::: DATA FOR PROCESSING :::

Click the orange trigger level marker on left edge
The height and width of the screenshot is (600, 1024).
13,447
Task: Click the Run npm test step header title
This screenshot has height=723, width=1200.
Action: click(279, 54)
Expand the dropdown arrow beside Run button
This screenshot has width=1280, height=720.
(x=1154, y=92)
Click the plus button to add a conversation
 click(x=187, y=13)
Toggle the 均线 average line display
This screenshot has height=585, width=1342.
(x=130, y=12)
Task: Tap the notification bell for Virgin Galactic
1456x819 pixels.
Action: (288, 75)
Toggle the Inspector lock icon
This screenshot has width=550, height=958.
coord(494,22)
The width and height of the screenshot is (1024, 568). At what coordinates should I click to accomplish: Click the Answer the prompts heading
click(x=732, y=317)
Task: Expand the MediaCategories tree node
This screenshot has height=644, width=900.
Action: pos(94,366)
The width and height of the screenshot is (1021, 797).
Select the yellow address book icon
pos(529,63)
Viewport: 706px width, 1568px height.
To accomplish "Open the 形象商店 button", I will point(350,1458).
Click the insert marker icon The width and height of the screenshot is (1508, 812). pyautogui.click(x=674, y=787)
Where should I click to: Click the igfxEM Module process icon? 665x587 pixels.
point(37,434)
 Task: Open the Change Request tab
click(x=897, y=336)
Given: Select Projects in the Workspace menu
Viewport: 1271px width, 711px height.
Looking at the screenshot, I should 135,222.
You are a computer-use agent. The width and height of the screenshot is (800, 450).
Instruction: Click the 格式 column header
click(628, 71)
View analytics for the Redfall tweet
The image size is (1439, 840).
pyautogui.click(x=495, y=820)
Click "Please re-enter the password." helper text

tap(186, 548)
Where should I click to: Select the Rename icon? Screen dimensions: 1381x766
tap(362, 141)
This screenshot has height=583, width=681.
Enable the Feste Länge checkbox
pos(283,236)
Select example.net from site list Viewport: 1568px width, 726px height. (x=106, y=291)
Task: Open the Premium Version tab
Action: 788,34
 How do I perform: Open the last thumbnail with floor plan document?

:::

§ **TASK**: Provide all the records again, word for word.

§ **EXERCISE OUTPUT**:
Click the orange trigger level marker on left edge
The height and width of the screenshot is (600, 1024).
13,447
Task: Click the Run npm test step header title
This screenshot has height=723, width=1200.
Action: click(279, 54)
Expand the dropdown arrow beside Run button
This screenshot has width=1280, height=720.
(x=1154, y=92)
Click the plus button to add a conversation
 click(x=187, y=13)
Toggle the 均线 average line display
This screenshot has height=585, width=1342.
(x=130, y=12)
Task: Tap the notification bell for Virgin Galactic
1456x819 pixels.
Action: (288, 75)
Toggle the Inspector lock icon
This screenshot has width=550, height=958.
coord(494,22)
The width and height of the screenshot is (1024, 568). At what coordinates should I click to accomplish: Click the Answer the prompts heading
click(x=732, y=317)
Task: Expand the MediaCategories tree node
This screenshot has height=644, width=900.
Action: pos(94,366)
The width and height of the screenshot is (1021, 797).
Select the yellow address book icon
pos(529,63)
Viewport: 706px width, 1568px height.
To accomplish "Open the 形象商店 button", I will point(350,1458).
Click the insert marker icon The width and height of the screenshot is (1508, 812). pyautogui.click(x=674, y=787)
Where should I click to: Click the igfxEM Module process icon? 665x587 pixels.
point(37,434)
 Task: Open the Change Request tab
click(x=897, y=336)
Given: Select Projects in the Workspace menu
Viewport: 1271px width, 711px height.
Looking at the screenshot, I should 135,222.
You are a computer-use agent. The width and height of the screenshot is (800, 450).
Instruction: Click the 格式 column header
click(628, 71)
View analytics for the Redfall tweet
The image size is (1439, 840).
pyautogui.click(x=495, y=820)
Click "Please re-enter the password." helper text

tap(186, 548)
Where should I click to: Select the Rename icon? Screen dimensions: 1381x766
tap(362, 141)
This screenshot has height=583, width=681.
Enable the Feste Länge checkbox
pos(283,236)
Select example.net from site list Viewport: 1568px width, 726px height. (x=106, y=291)
Task: Open the Premium Version tab
Action: 788,34
 How do I perform: Open the last thumbnail with floor plan document?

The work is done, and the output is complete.